Please return all lines in the listing holding the word "menu".

►

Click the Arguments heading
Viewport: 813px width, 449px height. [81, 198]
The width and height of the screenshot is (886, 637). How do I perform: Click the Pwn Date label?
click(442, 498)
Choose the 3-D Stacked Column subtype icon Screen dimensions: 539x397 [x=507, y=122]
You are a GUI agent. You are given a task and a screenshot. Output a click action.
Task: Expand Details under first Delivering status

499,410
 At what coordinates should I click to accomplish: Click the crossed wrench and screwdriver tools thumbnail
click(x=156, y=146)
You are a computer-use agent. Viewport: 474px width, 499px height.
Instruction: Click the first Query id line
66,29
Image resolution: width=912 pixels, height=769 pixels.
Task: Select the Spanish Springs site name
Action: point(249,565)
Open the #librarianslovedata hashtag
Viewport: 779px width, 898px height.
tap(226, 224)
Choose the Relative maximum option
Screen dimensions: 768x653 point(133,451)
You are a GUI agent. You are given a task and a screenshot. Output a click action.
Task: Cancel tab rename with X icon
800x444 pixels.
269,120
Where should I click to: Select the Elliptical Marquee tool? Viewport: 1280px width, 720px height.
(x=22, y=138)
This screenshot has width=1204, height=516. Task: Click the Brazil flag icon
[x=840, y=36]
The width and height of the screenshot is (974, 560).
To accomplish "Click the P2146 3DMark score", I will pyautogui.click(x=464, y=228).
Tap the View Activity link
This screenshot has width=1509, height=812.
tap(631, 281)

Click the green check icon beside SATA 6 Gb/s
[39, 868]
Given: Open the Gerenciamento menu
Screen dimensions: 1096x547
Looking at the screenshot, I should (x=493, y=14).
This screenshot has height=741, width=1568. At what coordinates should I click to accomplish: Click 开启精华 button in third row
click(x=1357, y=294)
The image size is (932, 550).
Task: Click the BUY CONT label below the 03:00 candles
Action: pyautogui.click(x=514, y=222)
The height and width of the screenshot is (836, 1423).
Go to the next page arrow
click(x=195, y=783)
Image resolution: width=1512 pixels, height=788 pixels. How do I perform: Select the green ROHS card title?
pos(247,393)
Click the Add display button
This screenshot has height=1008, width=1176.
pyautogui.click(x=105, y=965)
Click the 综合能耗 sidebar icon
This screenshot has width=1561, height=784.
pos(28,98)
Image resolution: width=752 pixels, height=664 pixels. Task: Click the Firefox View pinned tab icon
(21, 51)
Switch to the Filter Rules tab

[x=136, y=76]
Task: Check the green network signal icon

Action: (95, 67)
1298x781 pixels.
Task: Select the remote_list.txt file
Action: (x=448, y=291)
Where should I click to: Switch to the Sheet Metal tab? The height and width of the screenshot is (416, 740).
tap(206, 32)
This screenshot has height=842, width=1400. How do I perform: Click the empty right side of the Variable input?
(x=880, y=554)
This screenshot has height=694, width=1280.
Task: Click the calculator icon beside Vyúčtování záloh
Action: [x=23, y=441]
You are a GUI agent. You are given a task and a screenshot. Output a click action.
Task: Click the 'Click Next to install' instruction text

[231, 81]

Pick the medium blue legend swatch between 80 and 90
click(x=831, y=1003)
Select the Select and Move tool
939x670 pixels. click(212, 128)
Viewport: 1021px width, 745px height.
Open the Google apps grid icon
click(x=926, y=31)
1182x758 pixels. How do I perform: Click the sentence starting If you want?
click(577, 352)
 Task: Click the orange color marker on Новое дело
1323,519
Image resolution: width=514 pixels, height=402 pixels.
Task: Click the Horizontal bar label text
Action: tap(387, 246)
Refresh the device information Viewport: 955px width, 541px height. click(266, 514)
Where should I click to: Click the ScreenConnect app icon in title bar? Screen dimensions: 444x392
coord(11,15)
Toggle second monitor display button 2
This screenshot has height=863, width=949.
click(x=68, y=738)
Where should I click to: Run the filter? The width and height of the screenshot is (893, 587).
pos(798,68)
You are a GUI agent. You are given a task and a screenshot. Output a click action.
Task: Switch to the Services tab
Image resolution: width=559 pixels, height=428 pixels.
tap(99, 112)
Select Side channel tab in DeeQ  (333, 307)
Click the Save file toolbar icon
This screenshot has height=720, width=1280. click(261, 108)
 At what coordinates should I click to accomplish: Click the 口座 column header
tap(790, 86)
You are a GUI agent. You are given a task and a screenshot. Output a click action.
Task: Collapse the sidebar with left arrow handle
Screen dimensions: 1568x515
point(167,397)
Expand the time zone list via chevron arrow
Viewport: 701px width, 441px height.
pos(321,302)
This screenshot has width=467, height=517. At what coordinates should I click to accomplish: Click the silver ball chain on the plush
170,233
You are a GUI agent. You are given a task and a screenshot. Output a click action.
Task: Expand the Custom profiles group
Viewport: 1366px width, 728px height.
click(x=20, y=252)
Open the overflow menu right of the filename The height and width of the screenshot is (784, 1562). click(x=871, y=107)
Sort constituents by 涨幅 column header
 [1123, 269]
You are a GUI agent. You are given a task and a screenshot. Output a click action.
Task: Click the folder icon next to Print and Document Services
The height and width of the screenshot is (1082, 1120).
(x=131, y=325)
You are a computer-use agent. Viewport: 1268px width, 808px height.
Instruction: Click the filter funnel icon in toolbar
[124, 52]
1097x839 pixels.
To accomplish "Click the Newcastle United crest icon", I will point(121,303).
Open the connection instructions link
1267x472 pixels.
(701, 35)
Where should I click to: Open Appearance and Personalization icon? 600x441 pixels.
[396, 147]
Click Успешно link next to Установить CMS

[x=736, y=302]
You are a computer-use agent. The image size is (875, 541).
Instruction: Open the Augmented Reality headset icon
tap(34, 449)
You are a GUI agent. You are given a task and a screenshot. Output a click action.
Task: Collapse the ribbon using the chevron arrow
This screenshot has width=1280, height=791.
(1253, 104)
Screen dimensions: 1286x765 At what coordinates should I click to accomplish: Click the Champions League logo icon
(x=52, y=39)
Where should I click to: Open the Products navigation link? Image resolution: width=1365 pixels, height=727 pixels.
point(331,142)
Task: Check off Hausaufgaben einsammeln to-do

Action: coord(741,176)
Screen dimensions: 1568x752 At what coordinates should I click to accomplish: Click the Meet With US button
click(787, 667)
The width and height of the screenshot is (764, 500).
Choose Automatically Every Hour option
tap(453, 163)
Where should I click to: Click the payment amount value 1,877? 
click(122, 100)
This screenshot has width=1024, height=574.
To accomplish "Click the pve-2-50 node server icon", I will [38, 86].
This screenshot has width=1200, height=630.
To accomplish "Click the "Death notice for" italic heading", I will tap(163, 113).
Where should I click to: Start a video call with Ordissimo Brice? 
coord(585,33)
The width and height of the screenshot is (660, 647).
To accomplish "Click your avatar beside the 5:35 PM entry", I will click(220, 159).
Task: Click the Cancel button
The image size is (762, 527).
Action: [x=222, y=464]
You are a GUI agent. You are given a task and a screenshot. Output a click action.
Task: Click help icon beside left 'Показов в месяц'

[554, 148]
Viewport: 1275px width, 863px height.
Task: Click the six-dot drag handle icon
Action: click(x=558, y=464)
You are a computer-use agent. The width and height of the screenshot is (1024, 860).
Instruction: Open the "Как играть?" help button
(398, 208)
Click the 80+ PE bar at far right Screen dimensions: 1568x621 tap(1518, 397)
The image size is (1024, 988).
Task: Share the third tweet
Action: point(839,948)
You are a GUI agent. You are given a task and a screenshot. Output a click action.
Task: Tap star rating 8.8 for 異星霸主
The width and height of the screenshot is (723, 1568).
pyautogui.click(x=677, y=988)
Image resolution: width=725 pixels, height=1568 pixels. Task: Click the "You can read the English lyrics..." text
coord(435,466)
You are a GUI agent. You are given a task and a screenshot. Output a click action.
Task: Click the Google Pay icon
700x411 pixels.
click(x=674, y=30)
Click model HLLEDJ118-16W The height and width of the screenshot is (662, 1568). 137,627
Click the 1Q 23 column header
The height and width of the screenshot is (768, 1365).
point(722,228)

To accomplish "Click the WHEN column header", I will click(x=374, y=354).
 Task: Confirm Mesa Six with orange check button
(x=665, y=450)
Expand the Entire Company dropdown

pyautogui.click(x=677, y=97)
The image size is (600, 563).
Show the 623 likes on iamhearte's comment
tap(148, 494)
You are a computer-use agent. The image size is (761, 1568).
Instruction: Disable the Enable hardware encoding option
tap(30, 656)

◄

◆ EXERCISE RESULT ◆
Given: Open the Gerenciamento menu
Open the overflow menu right of the filename The height and width of the screenshot is (784, 1562). click(x=871, y=107)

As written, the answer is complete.